Your goal:
Look through the data below and say how many of its lines contain "computer", adding nothing else.
________________________________________
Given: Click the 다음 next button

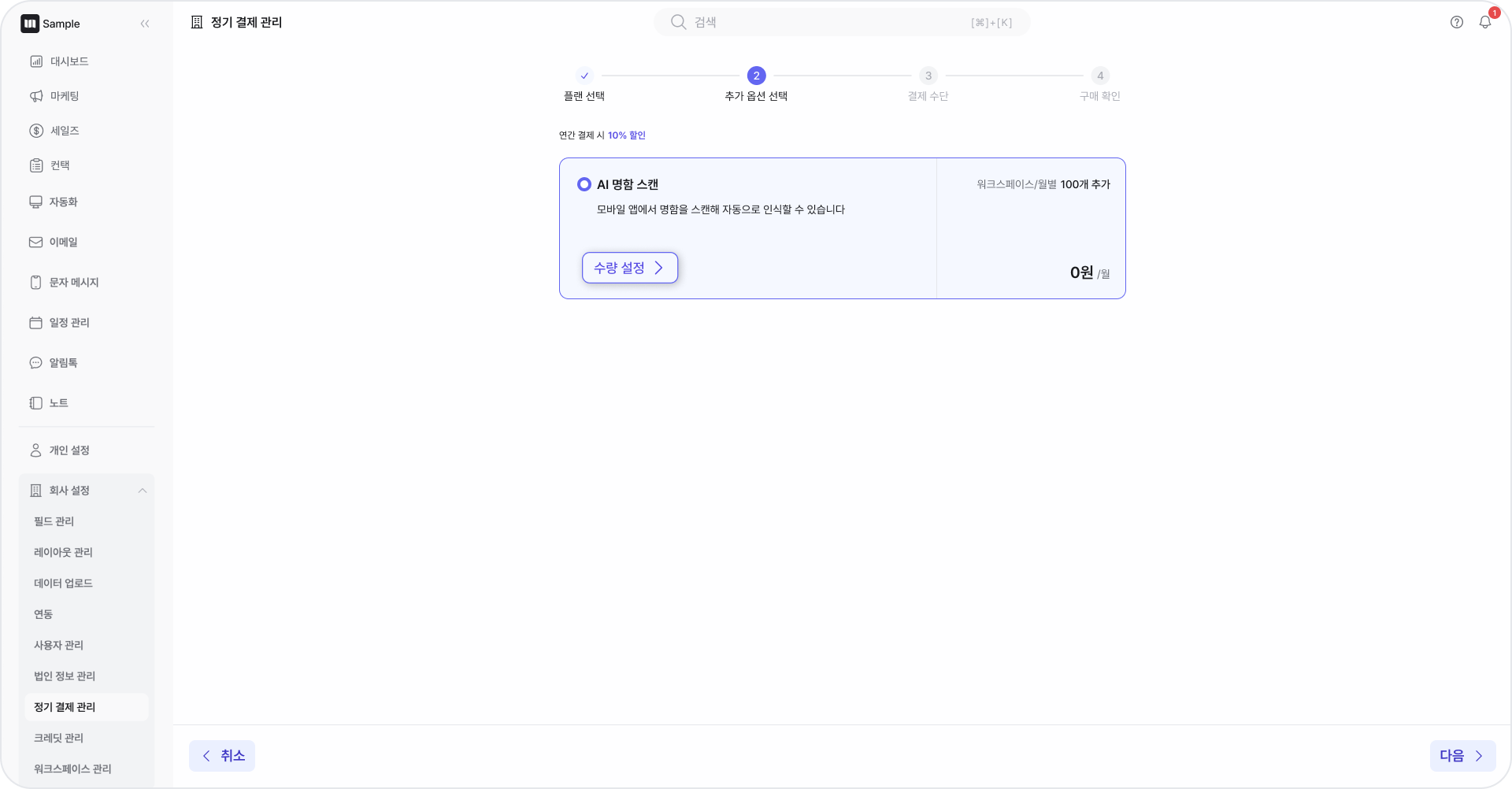Looking at the screenshot, I should click(1462, 756).
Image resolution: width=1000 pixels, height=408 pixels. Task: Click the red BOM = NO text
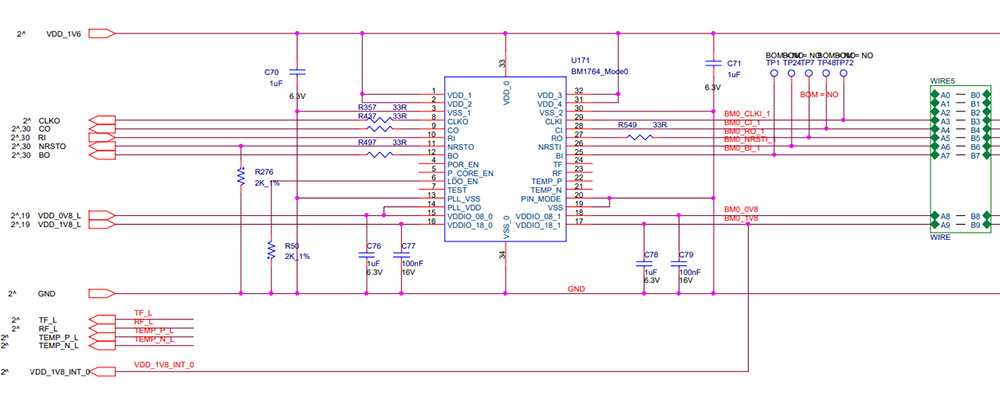click(818, 94)
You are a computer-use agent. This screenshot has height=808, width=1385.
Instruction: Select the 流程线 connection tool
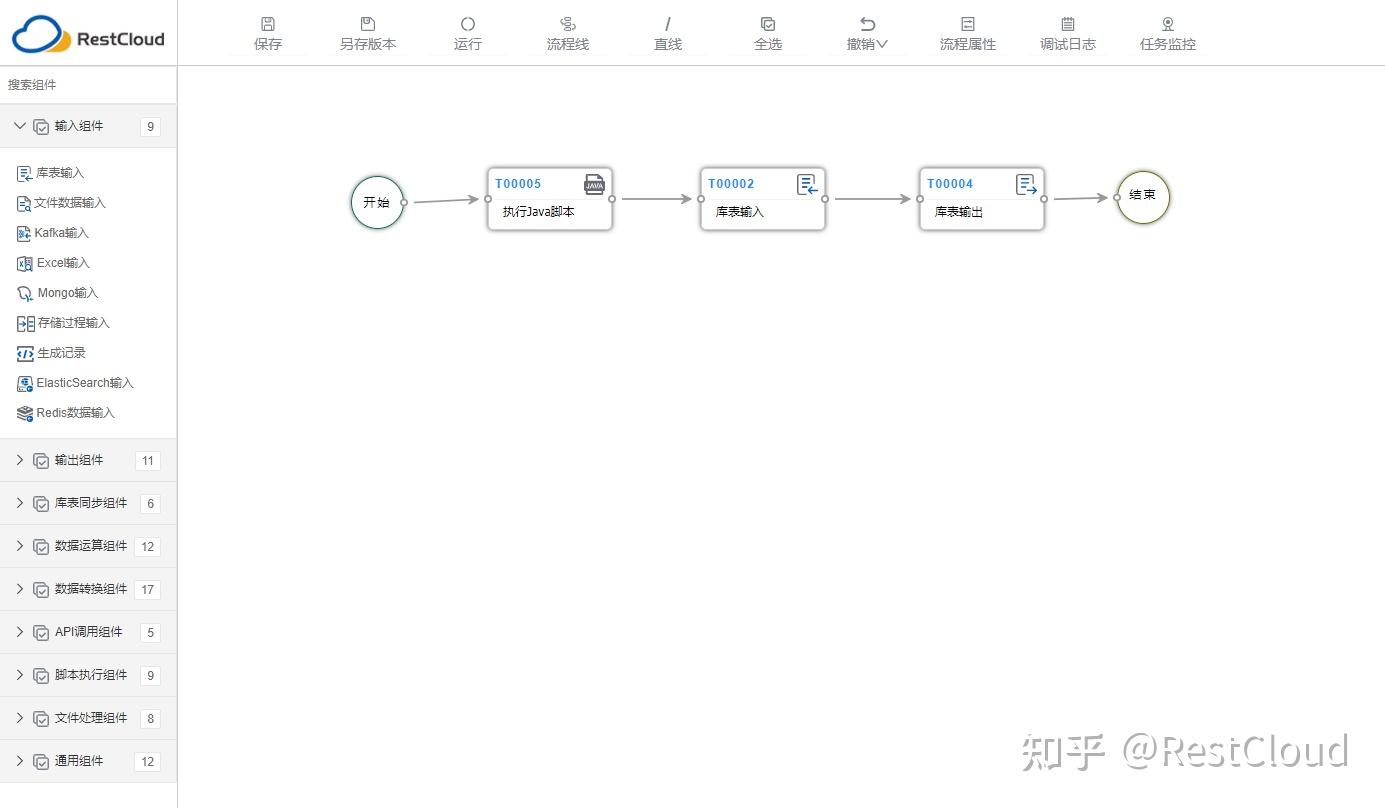(567, 32)
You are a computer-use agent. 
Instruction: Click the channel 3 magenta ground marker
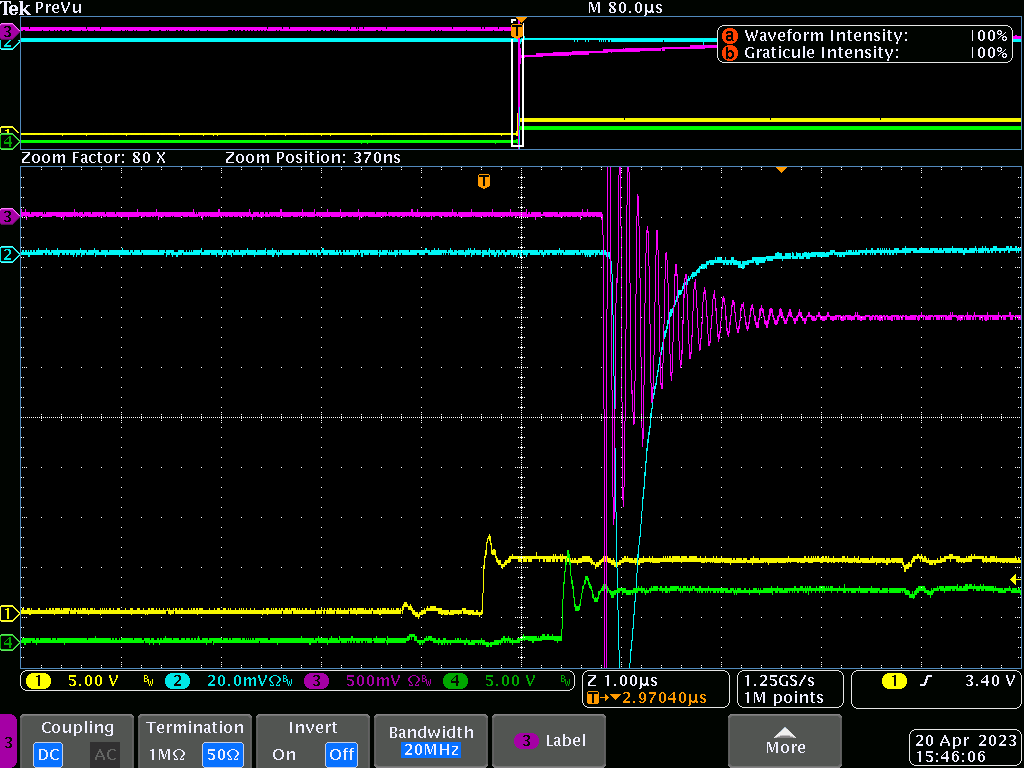pos(9,215)
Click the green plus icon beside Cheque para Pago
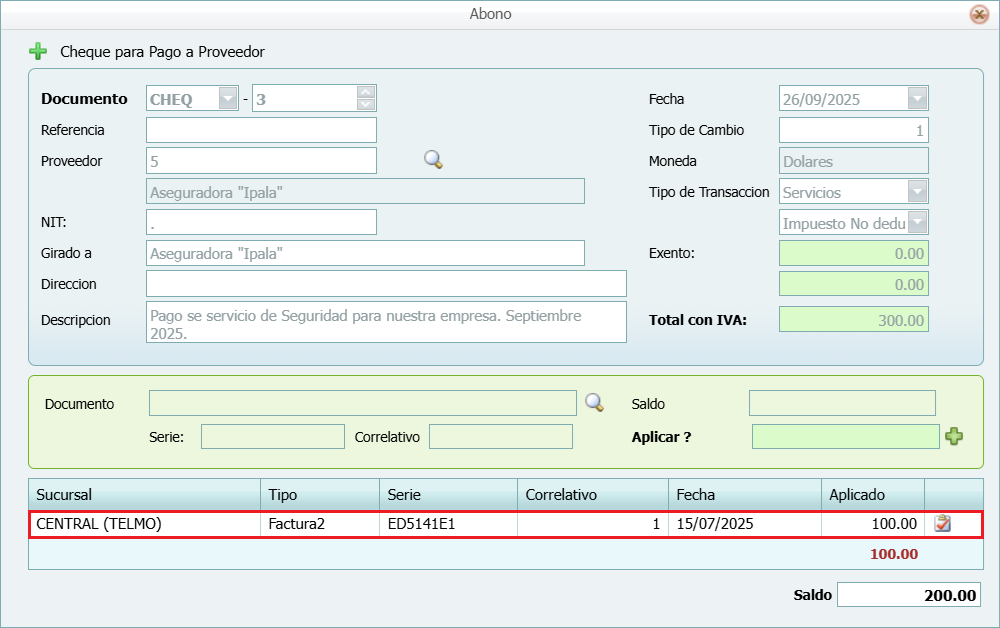This screenshot has width=1000, height=628. coord(38,51)
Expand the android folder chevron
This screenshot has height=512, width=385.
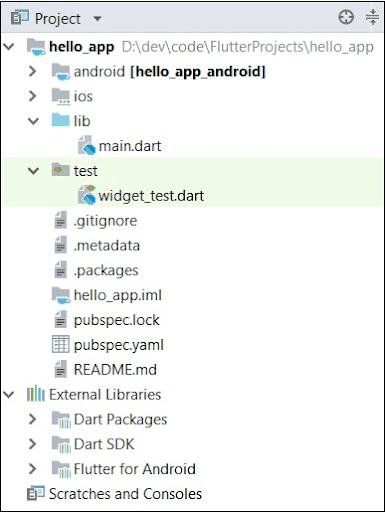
________________________________________
Task solution:
2